Opuścił kosz i założył ręce na piersi.

— Ale Lou....

— Nie, Harry. Po rozmowie z Niall'em, wczoraj, zrozumiałem, że zaniedbałem wszystkich. Chciałem to naprawić, zaczynając od nas. Nie wiem, czy wiesz, że gdyby nie ja i moja menadżerka to spędzałbyś cały czas w studiu? Od cholernego rana do cholernego wieczora. Jednak Sky poprosiła waszego menadżera. Musiałem się jej w jakiś sposób odpłacić.

— Louis, ale tak nie...

— Och. Przestań. Idę spać, bo muszę jutro rano jechać do sklepu, aby kupić mleko i pieluszki dla dziewczynek, bo ty nie dojechałeś do sklepu.

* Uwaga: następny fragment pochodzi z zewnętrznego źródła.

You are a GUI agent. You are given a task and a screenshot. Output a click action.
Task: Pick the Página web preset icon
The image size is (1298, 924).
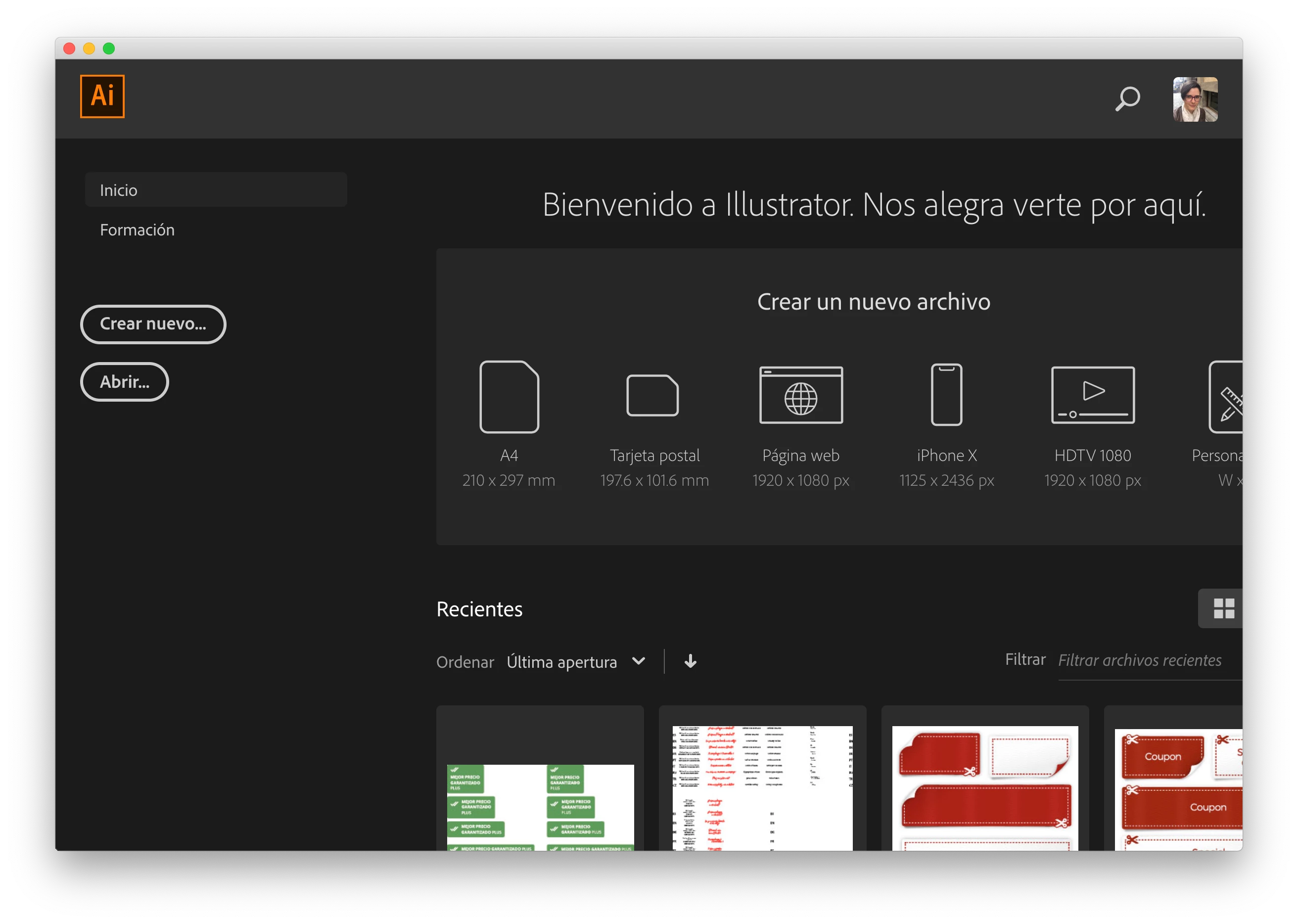801,395
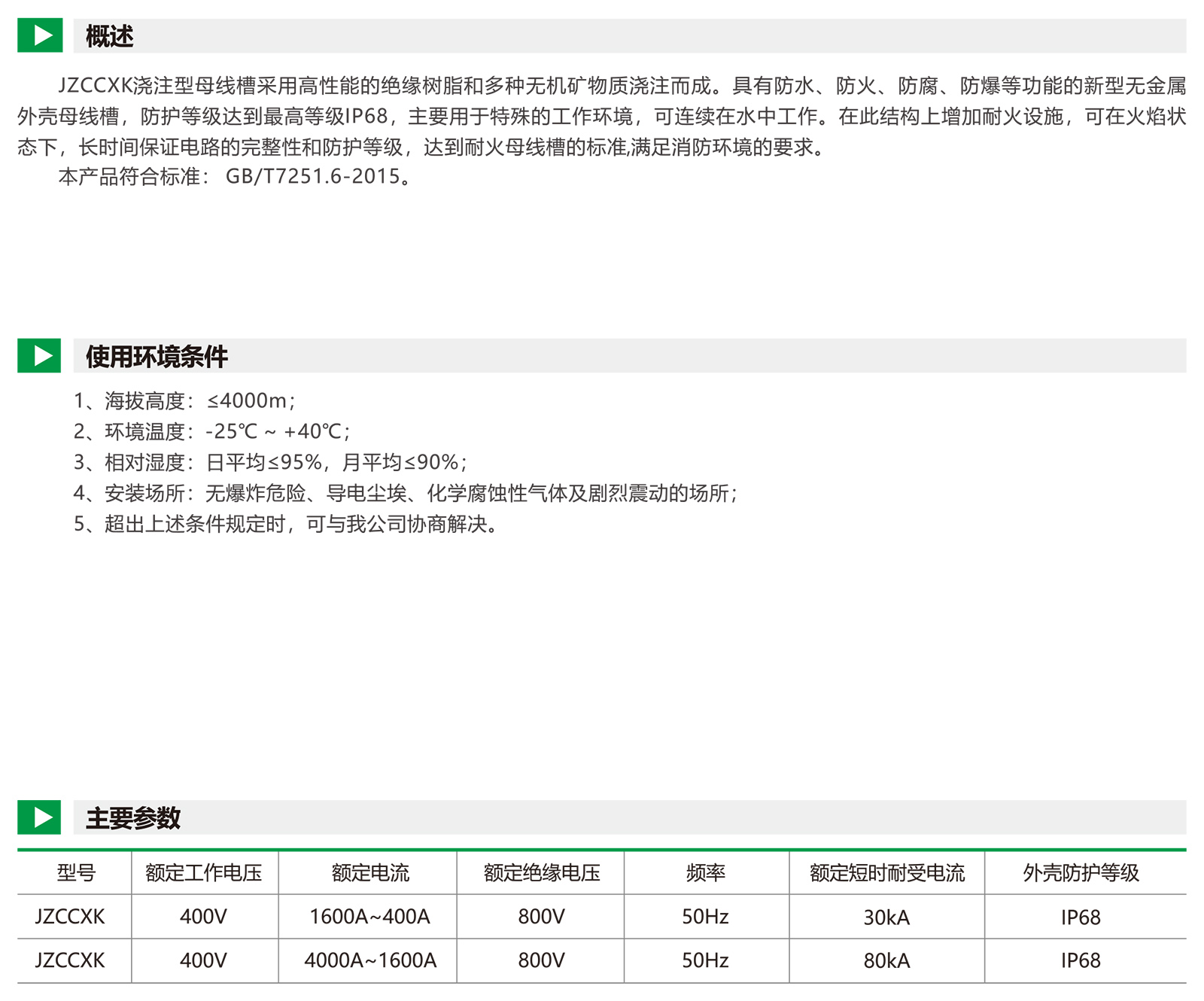Select the 主要参数 section heading

[x=133, y=817]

Obrócił się i wyszedł z salonu.

— Louis!

— Nie. Zostaw mnie w spokoju. Już załatwiłem, że Niall zawiezie nas na lotnisko i odbierze w niedzielę. Bądź gotowy na piątą.

Chciałem coś powiedzieć, ale naprawdę nie wiedziałem co. Oparłem się zrezygnowany o kanapę. Spojrzałem na swoją mamę.

— Wiedziałaś, że tam stoi? Mówiłaś to specjalnie?

— Nie! Za kogo ty mnie masz, Hazz! — powiedziała od razu. — Wszedł, kiedy skończyłeś mówić.

Prychnąłem pod nosem i spojrzałem na herbatę. Pewnie była już zimna. Podniosłem się z kanapy i ruszyłem do góry. Chciałem z nim porozmawiać. Musiałem z nim porozmawiać. To nie mogło się dzisiaj tak skończyć. Nie chciałem, aby myślał tym. Nie chciałem, aby myślał, że wątpiłem w jego miłość. Otworzyłem drzwi od pokoju dziewczynek. Siedział na fotelu. Rozszerzyłem oczy, domyślając się, że spędził na nim wczorajszą noc.

— Louis?

— Wyjdź.

— Nie — powiedziałem i wszedłem do środka. Zamknąłem za sobą drzwi i kucnąłem obok niego. Podniosłem jego głowę. Jego łzy łamały mi serce. Starłem je natychmiast.

— Wyjdź stąd. Teraz. Nie mam ochoty z tobą rozmawiać! Nie rozumiesz? Mam ci to przetłumaczyć na jakiś inny język?

— Lou...

— Nie mamy o czym rozmawiać — powiedział i odwrócił głowę w stronę okna. — Nie chcę z tobą rozmawiać. Nigdy nie spodziewałem się, że kiedyś... Pomyślisz o tym, że mógłbym przestać cię kochać. Nie mógłbym przestać cię kochać.

— Może...

— Nie, Harry. Ja myślałem o tym. Wiem, że to ja spieprzyłem to. Za mało czasu poświęcałem ci, dzieciom. Przede wszystkim tobie. Już napisałem do Sky. Odwołałem pracę nad kolejną płytą. W czerwcu kończę swoją karierę.

— Co? Nie! Nie możesz! Oszalałeś, Louis?!

— Nie. Mogę. Właśnie to zrobiłem. Jeżeli nie umiem pogodzić rodziny i pracy, nie będę pracować. Chcę mieć dla was czas. Nie chcę, aby moje dzieci myślały, że je zaniedbuję — powiedział, a pod koniec głos mu się załamał. Patrzyłem na niego i naprawdę nie mogłem w to uwierzyć. — Możesz czuć się szczęśliwy, Harry. Będę przy was od czerwca i nigdzie nie będę wychodzić, nie będę wyjeżdżać. Będę cały czas was.